══ GIVEN INFORMATION
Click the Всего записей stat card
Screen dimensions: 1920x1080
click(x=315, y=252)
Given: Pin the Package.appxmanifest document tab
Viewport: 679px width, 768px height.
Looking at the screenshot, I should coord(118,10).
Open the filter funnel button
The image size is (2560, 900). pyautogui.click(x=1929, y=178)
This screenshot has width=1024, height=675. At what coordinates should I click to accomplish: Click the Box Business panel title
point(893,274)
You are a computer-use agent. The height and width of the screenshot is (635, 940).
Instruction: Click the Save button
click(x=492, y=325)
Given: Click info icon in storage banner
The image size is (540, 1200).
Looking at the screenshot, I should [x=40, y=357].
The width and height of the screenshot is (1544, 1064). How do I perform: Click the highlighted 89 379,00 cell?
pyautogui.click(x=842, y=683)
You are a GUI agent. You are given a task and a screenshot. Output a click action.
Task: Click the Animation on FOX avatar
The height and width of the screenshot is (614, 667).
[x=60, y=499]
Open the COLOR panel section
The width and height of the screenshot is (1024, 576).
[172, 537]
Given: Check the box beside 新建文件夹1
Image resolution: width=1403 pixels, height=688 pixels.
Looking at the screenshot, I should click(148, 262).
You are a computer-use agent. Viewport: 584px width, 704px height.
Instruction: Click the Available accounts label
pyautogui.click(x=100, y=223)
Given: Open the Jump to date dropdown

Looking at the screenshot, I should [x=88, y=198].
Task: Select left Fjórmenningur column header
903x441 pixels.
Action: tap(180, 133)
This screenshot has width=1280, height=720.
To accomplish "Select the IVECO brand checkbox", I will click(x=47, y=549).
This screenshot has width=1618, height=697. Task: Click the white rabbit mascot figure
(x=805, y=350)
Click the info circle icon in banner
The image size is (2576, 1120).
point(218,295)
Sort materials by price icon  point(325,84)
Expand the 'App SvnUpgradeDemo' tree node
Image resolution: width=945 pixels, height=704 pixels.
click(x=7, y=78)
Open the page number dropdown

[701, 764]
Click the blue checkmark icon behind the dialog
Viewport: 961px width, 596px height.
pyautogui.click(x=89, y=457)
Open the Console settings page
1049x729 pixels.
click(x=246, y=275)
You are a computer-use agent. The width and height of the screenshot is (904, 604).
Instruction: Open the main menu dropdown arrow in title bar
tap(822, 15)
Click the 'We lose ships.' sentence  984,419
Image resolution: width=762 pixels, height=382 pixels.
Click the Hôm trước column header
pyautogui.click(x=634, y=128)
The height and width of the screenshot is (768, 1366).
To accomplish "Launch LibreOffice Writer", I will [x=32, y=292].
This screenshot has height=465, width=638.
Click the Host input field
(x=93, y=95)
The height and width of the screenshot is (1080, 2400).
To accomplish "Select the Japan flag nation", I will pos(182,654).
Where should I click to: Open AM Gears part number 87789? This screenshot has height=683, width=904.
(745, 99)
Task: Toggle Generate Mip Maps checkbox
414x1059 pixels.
════
Write out every line of the records exactly.

- **ANSWER AREA**:
Click the Всего записей stat card
Screen dimensions: 1920x1080
click(x=315, y=252)
Given: Pin the Package.appxmanifest document tab
Viewport: 679px width, 768px height.
Looking at the screenshot, I should coord(118,10).
Open the filter funnel button
The image size is (2560, 900). pyautogui.click(x=1929, y=178)
This screenshot has width=1024, height=675. At what coordinates should I click to accomplish: Click the Box Business panel title
point(893,274)
You are a computer-use agent. The height and width of the screenshot is (635, 940).
Instruction: Click the Save button
click(x=492, y=325)
Given: Click info icon in storage banner
The image size is (540, 1200).
Looking at the screenshot, I should [x=40, y=357].
The width and height of the screenshot is (1544, 1064). How do I perform: Click the highlighted 89 379,00 cell?
pyautogui.click(x=842, y=683)
You are a GUI agent. You are given a task and a screenshot. Output a click action.
Task: Click the Animation on FOX avatar
The height and width of the screenshot is (614, 667).
[x=60, y=499]
Open the COLOR panel section
The width and height of the screenshot is (1024, 576).
[172, 537]
Given: Check the box beside 新建文件夹1
Image resolution: width=1403 pixels, height=688 pixels.
Looking at the screenshot, I should click(148, 262).
You are a computer-use agent. Viewport: 584px width, 704px height.
Instruction: Click the Available accounts label
pyautogui.click(x=100, y=223)
Given: Open the Jump to date dropdown

Looking at the screenshot, I should [x=88, y=198].
Task: Select left Fjórmenningur column header
903x441 pixels.
Action: tap(180, 133)
This screenshot has width=1280, height=720.
To accomplish "Select the IVECO brand checkbox", I will click(x=47, y=549).
This screenshot has width=1618, height=697. Task: Click the white rabbit mascot figure
(x=805, y=350)
Click the info circle icon in banner
The image size is (2576, 1120).
point(218,295)
Sort materials by price icon  point(325,84)
Expand the 'App SvnUpgradeDemo' tree node
Image resolution: width=945 pixels, height=704 pixels.
click(x=7, y=78)
Open the page number dropdown

[701, 764]
Click the blue checkmark icon behind the dialog
Viewport: 961px width, 596px height.
pyautogui.click(x=89, y=457)
Open the Console settings page
1049x729 pixels.
click(x=246, y=275)
You are a computer-use agent. The width and height of the screenshot is (904, 604).
Instruction: Open the main menu dropdown arrow in title bar
tap(822, 15)
Click the 'We lose ships.' sentence  984,419
Image resolution: width=762 pixels, height=382 pixels.
Click the Hôm trước column header
pyautogui.click(x=634, y=128)
The height and width of the screenshot is (768, 1366).
To accomplish "Launch LibreOffice Writer", I will [x=32, y=292].
This screenshot has height=465, width=638.
Click the Host input field
(x=93, y=95)
The height and width of the screenshot is (1080, 2400).
To accomplish "Select the Japan flag nation", I will pos(182,654).
Where should I click to: Open AM Gears part number 87789? This screenshot has height=683, width=904.
(745, 99)
Task: Toggle Generate Mip Maps checkbox
414x1059 pixels.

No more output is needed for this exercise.